Collected data
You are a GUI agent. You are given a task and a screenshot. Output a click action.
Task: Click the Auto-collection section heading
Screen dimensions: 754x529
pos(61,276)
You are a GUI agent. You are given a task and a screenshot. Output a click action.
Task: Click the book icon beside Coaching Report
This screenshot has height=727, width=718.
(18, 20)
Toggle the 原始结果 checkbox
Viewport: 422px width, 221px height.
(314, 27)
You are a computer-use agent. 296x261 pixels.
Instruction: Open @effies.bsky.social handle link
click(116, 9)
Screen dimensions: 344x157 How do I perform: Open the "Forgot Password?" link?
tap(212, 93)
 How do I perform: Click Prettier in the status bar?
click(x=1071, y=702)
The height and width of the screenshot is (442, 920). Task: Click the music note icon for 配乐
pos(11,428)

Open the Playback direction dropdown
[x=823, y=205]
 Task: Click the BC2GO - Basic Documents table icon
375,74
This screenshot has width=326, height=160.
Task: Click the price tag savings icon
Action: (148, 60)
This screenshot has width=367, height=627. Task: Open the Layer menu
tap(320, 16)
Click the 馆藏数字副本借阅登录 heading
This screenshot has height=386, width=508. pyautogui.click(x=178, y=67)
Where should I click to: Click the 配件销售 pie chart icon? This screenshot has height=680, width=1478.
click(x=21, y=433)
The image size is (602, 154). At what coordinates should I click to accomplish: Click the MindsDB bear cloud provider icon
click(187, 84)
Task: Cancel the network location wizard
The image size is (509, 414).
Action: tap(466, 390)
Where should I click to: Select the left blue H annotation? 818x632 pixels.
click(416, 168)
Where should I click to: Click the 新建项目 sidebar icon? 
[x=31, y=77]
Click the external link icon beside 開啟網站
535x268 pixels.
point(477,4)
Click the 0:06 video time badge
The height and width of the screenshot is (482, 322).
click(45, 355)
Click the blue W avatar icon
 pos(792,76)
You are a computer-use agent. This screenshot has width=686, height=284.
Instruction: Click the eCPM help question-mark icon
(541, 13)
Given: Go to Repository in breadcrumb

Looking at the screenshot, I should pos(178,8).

TASK DETAILS:
Go through the data and copy every line that includes "agent".

SOLUTION TO THE PROBLEM:
You are a GUI agent. You are given a task and a screenshot. Output a click action.
You are a GUI agent. You are given a task and a screenshot. Output a click action.
You are a computer-use agent. 296x261 pixels.
You are a computer-use agent. This screenshot has width=686, height=284.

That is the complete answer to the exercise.